GOAL OF THE EXERCISE — Print, exactly and completely, every entry in the data.

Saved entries

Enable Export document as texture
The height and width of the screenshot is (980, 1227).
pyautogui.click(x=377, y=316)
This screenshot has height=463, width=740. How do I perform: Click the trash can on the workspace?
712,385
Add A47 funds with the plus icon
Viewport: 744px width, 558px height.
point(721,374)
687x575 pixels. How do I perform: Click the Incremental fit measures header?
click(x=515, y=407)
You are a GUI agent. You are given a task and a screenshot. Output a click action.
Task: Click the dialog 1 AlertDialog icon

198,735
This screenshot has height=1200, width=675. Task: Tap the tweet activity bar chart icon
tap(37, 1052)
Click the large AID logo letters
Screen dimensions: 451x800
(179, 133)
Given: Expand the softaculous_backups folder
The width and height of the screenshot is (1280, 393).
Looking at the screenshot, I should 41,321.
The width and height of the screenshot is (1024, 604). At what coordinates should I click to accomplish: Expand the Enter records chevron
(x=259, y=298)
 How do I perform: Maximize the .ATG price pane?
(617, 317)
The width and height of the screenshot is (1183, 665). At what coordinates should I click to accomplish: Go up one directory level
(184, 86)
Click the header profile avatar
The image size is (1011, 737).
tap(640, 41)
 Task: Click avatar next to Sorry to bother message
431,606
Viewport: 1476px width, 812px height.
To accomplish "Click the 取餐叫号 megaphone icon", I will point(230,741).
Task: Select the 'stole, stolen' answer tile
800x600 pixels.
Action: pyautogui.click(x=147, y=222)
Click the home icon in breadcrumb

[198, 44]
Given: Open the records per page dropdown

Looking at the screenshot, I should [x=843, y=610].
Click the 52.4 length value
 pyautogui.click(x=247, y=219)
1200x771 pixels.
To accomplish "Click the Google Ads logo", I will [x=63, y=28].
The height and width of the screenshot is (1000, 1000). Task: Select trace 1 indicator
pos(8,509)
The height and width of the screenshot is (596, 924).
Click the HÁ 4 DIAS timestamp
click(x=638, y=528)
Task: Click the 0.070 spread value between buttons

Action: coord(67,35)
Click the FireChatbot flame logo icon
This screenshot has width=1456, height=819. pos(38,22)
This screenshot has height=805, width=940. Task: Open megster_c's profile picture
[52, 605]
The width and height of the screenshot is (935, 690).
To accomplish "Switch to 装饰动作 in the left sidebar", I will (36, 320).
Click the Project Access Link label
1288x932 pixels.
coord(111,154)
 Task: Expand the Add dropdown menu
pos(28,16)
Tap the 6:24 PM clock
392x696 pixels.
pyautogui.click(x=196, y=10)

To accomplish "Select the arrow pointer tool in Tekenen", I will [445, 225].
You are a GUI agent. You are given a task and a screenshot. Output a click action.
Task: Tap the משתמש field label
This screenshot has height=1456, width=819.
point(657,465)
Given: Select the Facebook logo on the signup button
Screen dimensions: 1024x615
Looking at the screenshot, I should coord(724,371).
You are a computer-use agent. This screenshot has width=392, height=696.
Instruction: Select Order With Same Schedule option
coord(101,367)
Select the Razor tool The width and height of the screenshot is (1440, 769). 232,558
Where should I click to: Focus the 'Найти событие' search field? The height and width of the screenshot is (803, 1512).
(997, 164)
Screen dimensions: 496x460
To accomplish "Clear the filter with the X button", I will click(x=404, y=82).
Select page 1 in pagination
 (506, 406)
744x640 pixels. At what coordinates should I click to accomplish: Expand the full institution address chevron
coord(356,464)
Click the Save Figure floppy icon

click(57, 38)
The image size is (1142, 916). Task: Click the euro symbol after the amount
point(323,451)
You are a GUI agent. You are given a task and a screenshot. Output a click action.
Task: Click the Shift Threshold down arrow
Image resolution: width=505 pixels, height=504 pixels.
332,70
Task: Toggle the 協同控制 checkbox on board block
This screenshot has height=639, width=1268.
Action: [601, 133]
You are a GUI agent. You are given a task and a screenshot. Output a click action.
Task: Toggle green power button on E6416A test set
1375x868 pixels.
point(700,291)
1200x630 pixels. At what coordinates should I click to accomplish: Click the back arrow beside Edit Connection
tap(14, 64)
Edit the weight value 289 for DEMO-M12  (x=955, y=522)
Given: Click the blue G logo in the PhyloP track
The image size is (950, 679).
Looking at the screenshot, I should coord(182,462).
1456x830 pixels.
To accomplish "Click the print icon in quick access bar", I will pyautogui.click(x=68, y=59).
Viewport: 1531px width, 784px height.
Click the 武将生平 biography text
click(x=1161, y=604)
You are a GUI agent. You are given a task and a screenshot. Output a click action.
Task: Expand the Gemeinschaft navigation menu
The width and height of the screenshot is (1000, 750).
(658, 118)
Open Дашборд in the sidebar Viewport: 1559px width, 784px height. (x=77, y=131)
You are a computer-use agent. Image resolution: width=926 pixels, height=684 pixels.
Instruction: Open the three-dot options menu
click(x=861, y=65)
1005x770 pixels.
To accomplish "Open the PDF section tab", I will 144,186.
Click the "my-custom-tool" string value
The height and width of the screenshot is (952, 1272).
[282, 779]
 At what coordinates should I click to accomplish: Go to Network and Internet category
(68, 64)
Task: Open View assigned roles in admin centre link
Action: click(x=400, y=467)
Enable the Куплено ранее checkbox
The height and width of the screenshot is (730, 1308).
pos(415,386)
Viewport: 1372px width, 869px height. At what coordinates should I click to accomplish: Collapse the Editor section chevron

ANSWER TO THIS PROBLEM —
Enable Export document as texture
The height and width of the screenshot is (980, 1227).
pyautogui.click(x=377, y=316)
This screenshot has height=463, width=740. How do I perform: Click the trash can on the workspace?
712,385
Add A47 funds with the plus icon
Viewport: 744px width, 558px height.
point(721,374)
687x575 pixels. How do I perform: Click the Incremental fit measures header?
click(x=515, y=407)
You are a GUI agent. You are given a task and a screenshot. Output a click action.
Task: Click the dialog 1 AlertDialog icon

198,735
This screenshot has height=1200, width=675. Task: Tap the tweet activity bar chart icon
tap(37, 1052)
Click the large AID logo letters
Screen dimensions: 451x800
(179, 133)
Given: Expand the softaculous_backups folder
The width and height of the screenshot is (1280, 393).
Looking at the screenshot, I should 41,321.
The width and height of the screenshot is (1024, 604). At what coordinates should I click to accomplish: Expand the Enter records chevron
(x=259, y=298)
 How do I perform: Maximize the .ATG price pane?
(617, 317)
The width and height of the screenshot is (1183, 665). At what coordinates should I click to accomplish: Go up one directory level
(184, 86)
Click the header profile avatar
The image size is (1011, 737).
tap(640, 41)
 Task: Click avatar next to Sorry to bother message
431,606
Viewport: 1476px width, 812px height.
To accomplish "Click the 取餐叫号 megaphone icon", I will point(230,741).
Task: Select the 'stole, stolen' answer tile
800x600 pixels.
Action: pyautogui.click(x=147, y=222)
Click the home icon in breadcrumb

[198, 44]
Given: Open the records per page dropdown

Looking at the screenshot, I should [x=843, y=610].
Click the 52.4 length value
 pyautogui.click(x=247, y=219)
1200x771 pixels.
To accomplish "Click the Google Ads logo", I will [x=63, y=28].
The height and width of the screenshot is (1000, 1000). Task: Select trace 1 indicator
pos(8,509)
The height and width of the screenshot is (596, 924).
Click the HÁ 4 DIAS timestamp
click(x=638, y=528)
Task: Click the 0.070 spread value between buttons

Action: coord(67,35)
Click the FireChatbot flame logo icon
This screenshot has width=1456, height=819. pos(38,22)
This screenshot has height=805, width=940. Task: Open megster_c's profile picture
[52, 605]
The width and height of the screenshot is (935, 690).
To accomplish "Switch to 装饰动作 in the left sidebar", I will (36, 320).
Click the Project Access Link label
1288x932 pixels.
coord(111,154)
 Task: Expand the Add dropdown menu
pos(28,16)
Tap the 6:24 PM clock
392x696 pixels.
pyautogui.click(x=196, y=10)

To accomplish "Select the arrow pointer tool in Tekenen", I will [445, 225].
You are a GUI agent. You are given a task and a screenshot. Output a click action.
Task: Tap the משתמש field label
This screenshot has height=1456, width=819.
point(657,465)
Given: Select the Facebook logo on the signup button
Screen dimensions: 1024x615
Looking at the screenshot, I should coord(724,371).
You are a computer-use agent. This screenshot has width=392, height=696.
Instruction: Select Order With Same Schedule option
coord(101,367)
Select the Razor tool The width and height of the screenshot is (1440, 769). 232,558
Where should I click to: Focus the 'Найти событие' search field? The height and width of the screenshot is (803, 1512).
(997, 164)
Screen dimensions: 496x460
To accomplish "Clear the filter with the X button", I will click(x=404, y=82).
Select page 1 in pagination
 (506, 406)
744x640 pixels. At what coordinates should I click to accomplish: Expand the full institution address chevron
coord(356,464)
Click the Save Figure floppy icon

click(57, 38)
The image size is (1142, 916). Task: Click the euro symbol after the amount
point(323,451)
You are a GUI agent. You are given a task and a screenshot. Output a click action.
Task: Click the Shift Threshold down arrow
Image resolution: width=505 pixels, height=504 pixels.
332,70
Task: Toggle the 協同控制 checkbox on board block
This screenshot has height=639, width=1268.
Action: [601, 133]
You are a GUI agent. You are given a task and a screenshot. Output a click action.
Task: Toggle green power button on E6416A test set
1375x868 pixels.
point(700,291)
1200x630 pixels. At what coordinates should I click to accomplish: Click the back arrow beside Edit Connection
tap(14, 64)
Edit the weight value 289 for DEMO-M12  (x=955, y=522)
Given: Click the blue G logo in the PhyloP track
The image size is (950, 679).
Looking at the screenshot, I should coord(182,462).
1456x830 pixels.
To accomplish "Click the print icon in quick access bar", I will pyautogui.click(x=68, y=59).
Viewport: 1531px width, 784px height.
Click the 武将生平 biography text
click(x=1161, y=604)
You are a GUI agent. You are given a task and a screenshot. Output a click action.
Task: Expand the Gemeinschaft navigation menu
The width and height of the screenshot is (1000, 750).
(658, 118)
Open Дашборд in the sidebar Viewport: 1559px width, 784px height. (x=77, y=131)
You are a computer-use agent. Image resolution: width=926 pixels, height=684 pixels.
Instruction: Open the three-dot options menu
click(x=861, y=65)
1005x770 pixels.
To accomplish "Open the PDF section tab", I will 144,186.
Click the "my-custom-tool" string value
The height and width of the screenshot is (952, 1272).
[282, 779]
 At what coordinates should I click to accomplish: Go to Network and Internet category
(68, 64)
Task: Open View assigned roles in admin centre link
Action: click(x=400, y=467)
Enable the Куплено ранее checkbox
The height and width of the screenshot is (730, 1308).
pos(415,386)
Viewport: 1372px width, 869px height. At what coordinates should I click to accomplish: Collapse the Editor section chevron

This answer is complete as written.